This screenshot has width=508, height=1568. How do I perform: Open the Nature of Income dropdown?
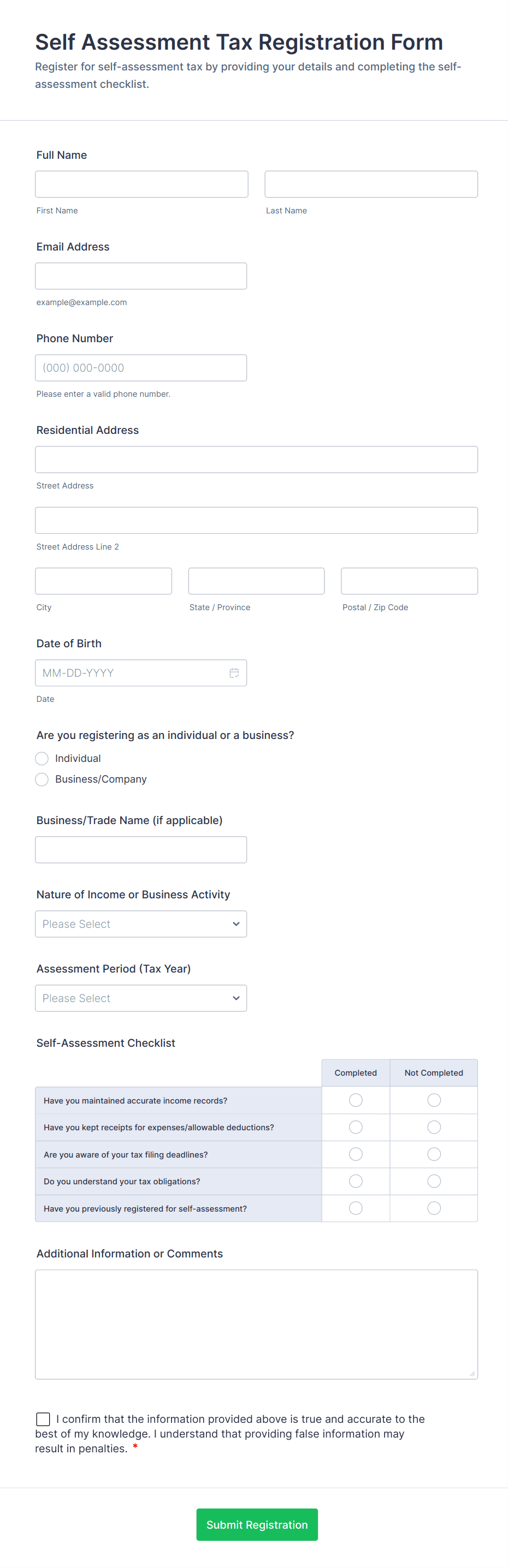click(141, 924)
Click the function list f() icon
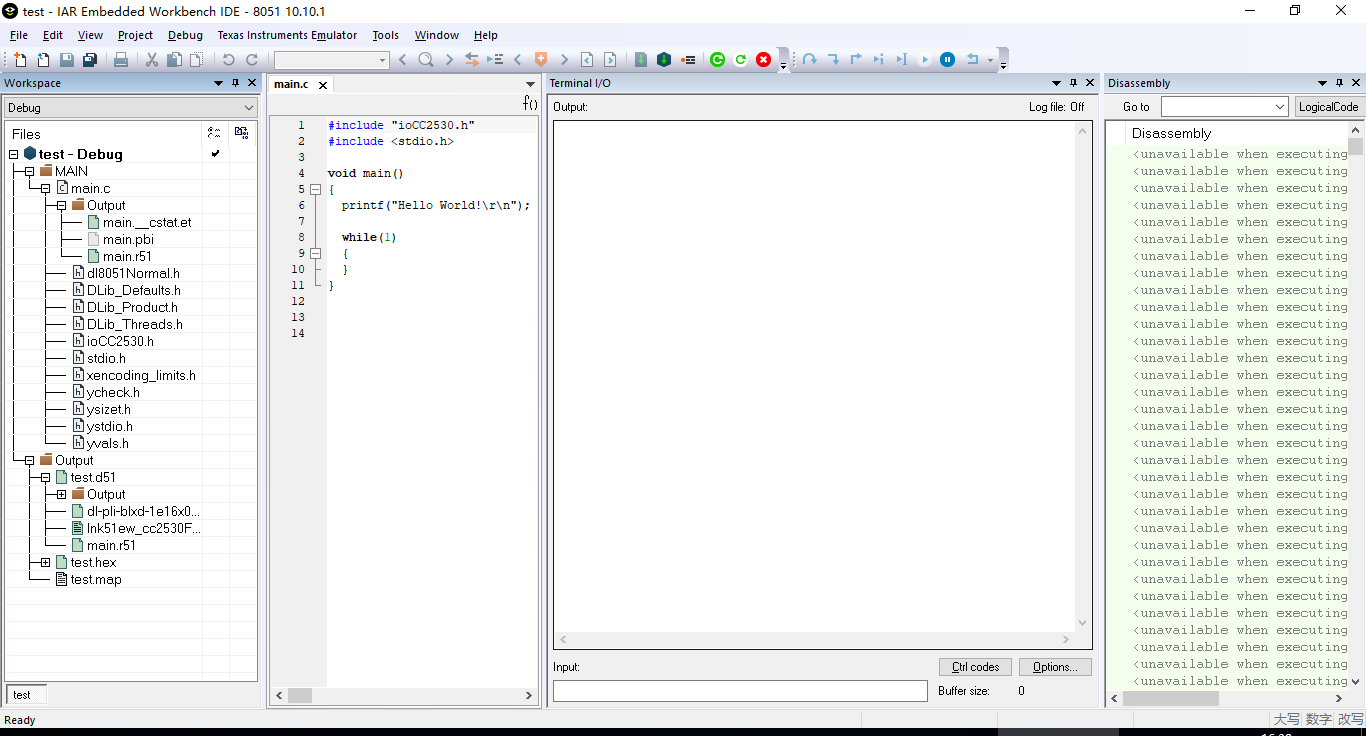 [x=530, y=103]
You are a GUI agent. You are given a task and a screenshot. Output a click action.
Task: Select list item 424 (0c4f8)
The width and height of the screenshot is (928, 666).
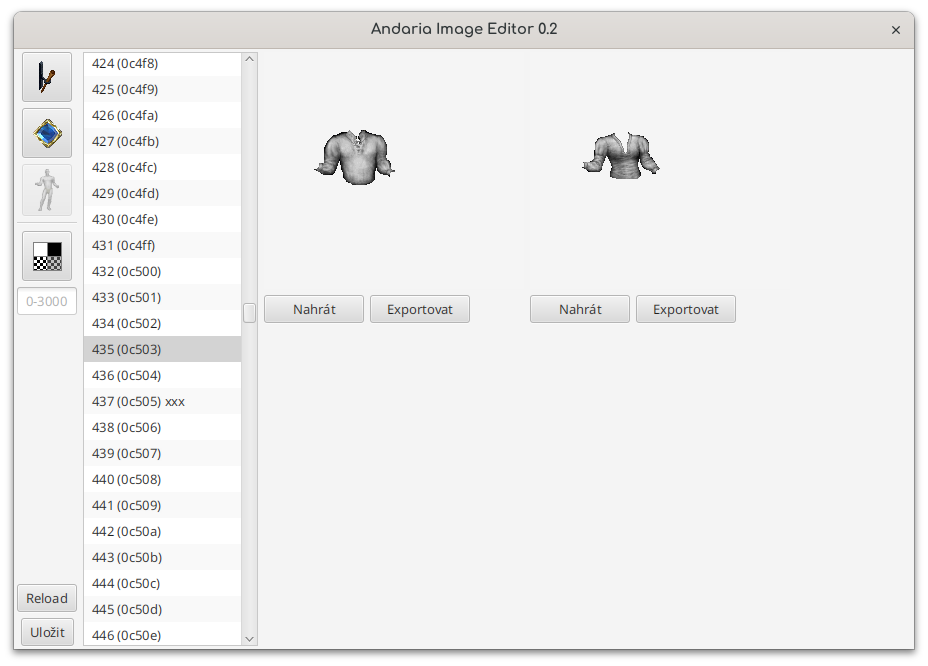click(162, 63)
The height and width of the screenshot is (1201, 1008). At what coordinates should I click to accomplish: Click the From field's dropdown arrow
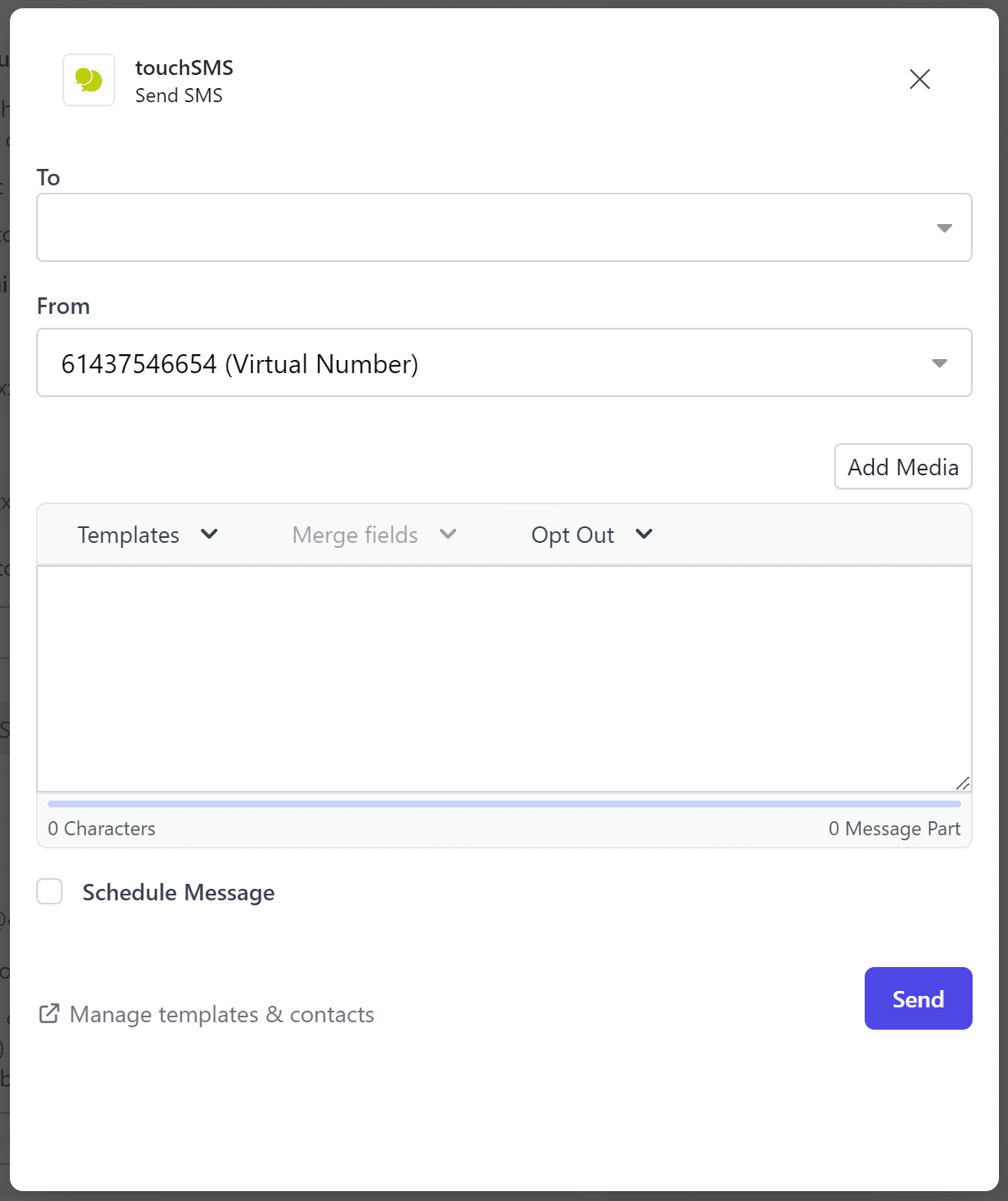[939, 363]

---

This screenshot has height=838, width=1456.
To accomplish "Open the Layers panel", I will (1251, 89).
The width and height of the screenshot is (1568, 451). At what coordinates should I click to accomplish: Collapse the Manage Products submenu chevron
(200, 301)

---

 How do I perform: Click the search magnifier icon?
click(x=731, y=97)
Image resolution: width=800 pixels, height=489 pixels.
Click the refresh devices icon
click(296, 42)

Work task:
What you need to produce is an exact copy of the entries above, limited to the lines from the one with "This screenshot has width=508, height=1568." up to and including the one with "Task: Select list item 424 (0c4f8)", without pictures.

Written response:
This screenshot has width=508, height=1568. How do I perform: Open the Nature of Income dropdown?
click(141, 924)
Click the function list f() icon
 [x=530, y=103]
You are a GUI agent. You are given a task and a screenshot. Output a click action.
Task: Select list item 424 (0c4f8)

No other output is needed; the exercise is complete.